Saya mengusulkan itu, justru – dalam bayangan saya – menghindari perkembangan yang kontraproduktif. Sekarang banyak klinik bekam, banyak tawaran kursus bekam dan ada kecenderungan sulitnya beranjak dari pemahaman bekam dengan dasar dalil agama. Masalahnya, seperti standar tempat dan layanan klinik bekam? Siapa yang memiliki otoritas ilmiah untuk memberi kursus bekam? Seperti apa legislasinya? Registrasinya? Syarat kompetensinya? Penjelasan ilmiah yang coba diajukan tentang bekam, juga masih terbatas (sekali lagi, ini dalam kacamata disiplin ilmu).
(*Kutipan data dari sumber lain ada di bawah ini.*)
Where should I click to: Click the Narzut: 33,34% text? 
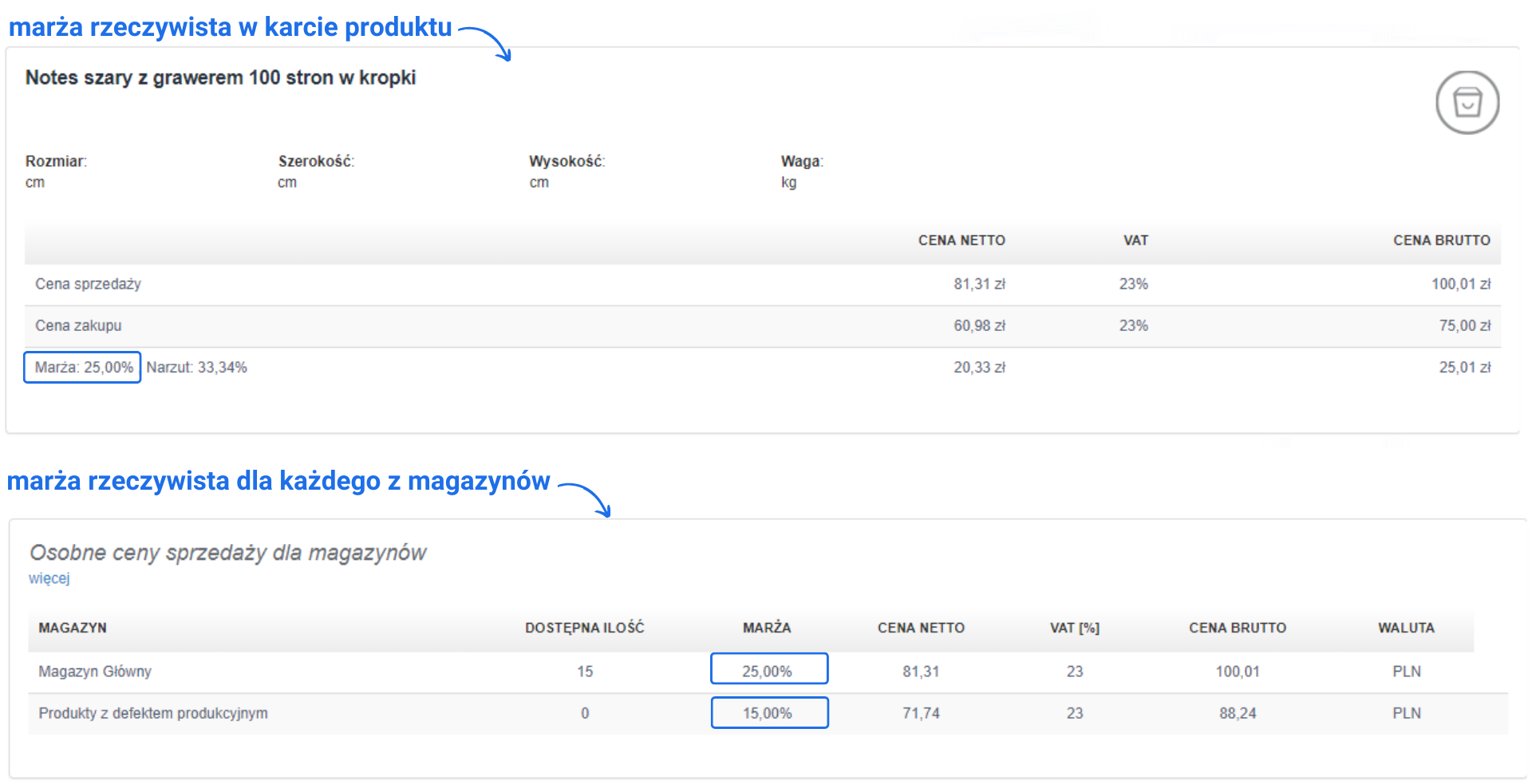pyautogui.click(x=197, y=368)
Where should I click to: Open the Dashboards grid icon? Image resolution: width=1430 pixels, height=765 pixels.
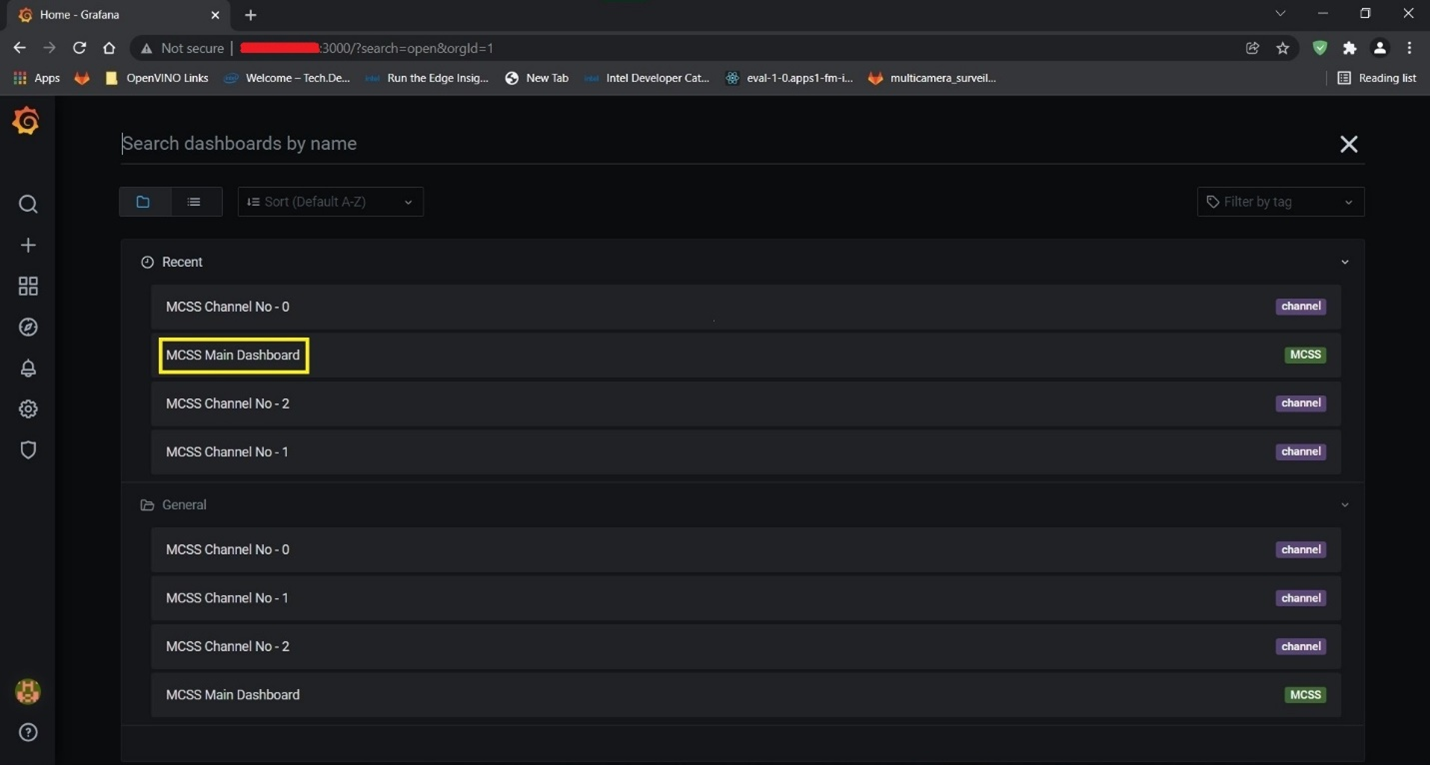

Bila kondisi ini tidak diperhatikan, saya khawatir kita akan seperti jalan di tempat. Padahal, maaf kalau berlebihan, perkembangan bekam ini menempatkan agama sebagai – paling tidak partially – taruhannya. Maksud saya, bukan tidak mungkin masalah agama terbawa-bawa bila ada hal yang bersifat negatif dalam perkembangannya. Dan itu concern saya sebenarnya.
Soal bahwa sampai sekarang kita – atau lebih tepat mungkin saya – belum sanggup memahami soal bekam, mungkin inilah pelajaran bagi saya bahwa ilmu manusia memang sangat terbatas. Bukan tidak mungkin – dan saya sangat berharap – suatu saat, ruang-ruang “gelap” itu akan terbuka.
Dan inilah yang akhirnya saya pilih jadi topik kultum pagi itu.